─── THE DATA ───
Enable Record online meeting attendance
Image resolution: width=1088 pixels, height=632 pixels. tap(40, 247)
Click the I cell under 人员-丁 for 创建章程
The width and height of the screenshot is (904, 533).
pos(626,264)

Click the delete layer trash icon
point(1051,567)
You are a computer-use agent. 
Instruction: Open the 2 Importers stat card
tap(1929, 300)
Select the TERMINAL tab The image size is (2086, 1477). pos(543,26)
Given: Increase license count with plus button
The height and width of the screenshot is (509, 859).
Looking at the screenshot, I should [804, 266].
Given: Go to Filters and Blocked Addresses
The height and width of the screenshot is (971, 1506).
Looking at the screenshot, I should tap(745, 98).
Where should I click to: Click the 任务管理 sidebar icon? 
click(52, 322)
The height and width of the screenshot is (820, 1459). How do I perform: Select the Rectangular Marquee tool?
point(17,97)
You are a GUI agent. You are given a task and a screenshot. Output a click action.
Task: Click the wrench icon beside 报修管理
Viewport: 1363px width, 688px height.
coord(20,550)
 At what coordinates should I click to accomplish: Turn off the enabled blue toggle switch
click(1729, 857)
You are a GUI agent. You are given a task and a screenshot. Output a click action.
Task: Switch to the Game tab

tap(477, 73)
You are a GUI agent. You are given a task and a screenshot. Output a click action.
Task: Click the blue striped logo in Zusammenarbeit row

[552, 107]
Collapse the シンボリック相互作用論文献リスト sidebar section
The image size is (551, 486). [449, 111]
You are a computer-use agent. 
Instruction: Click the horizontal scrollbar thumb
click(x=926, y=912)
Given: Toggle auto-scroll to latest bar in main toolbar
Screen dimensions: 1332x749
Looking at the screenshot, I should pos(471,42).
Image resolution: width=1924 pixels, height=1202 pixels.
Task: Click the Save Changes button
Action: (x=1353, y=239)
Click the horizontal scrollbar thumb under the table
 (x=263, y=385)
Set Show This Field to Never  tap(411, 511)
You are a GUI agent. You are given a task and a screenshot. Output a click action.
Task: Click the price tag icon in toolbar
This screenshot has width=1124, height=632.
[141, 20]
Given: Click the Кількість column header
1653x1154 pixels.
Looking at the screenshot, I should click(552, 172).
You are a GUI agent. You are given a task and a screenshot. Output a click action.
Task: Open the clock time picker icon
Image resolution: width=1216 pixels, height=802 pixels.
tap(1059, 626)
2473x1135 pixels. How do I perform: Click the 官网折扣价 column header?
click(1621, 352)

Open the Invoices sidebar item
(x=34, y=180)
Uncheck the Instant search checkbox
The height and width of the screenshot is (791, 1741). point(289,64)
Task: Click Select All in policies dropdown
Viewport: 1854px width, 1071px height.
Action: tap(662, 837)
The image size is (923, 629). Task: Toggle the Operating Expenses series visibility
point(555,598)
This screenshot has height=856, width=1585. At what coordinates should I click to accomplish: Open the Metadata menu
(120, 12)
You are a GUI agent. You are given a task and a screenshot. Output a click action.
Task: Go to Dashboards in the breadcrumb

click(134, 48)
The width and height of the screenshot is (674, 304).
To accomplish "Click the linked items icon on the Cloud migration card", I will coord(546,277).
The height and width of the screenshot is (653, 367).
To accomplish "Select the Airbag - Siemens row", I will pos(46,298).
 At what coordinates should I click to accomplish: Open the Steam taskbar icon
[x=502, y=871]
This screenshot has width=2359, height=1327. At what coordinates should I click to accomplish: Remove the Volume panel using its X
───
**WHAT YOU HAVE TO DO:** From the entries above, collect every line with the string "will" in it.

**SOLUTION TO THE EXERCISE:**
To accomplish "Click the linked items icon on the Cloud migration card", I will coord(546,277).
To accomplish "Select the Airbag - Siemens row", I will pos(46,298).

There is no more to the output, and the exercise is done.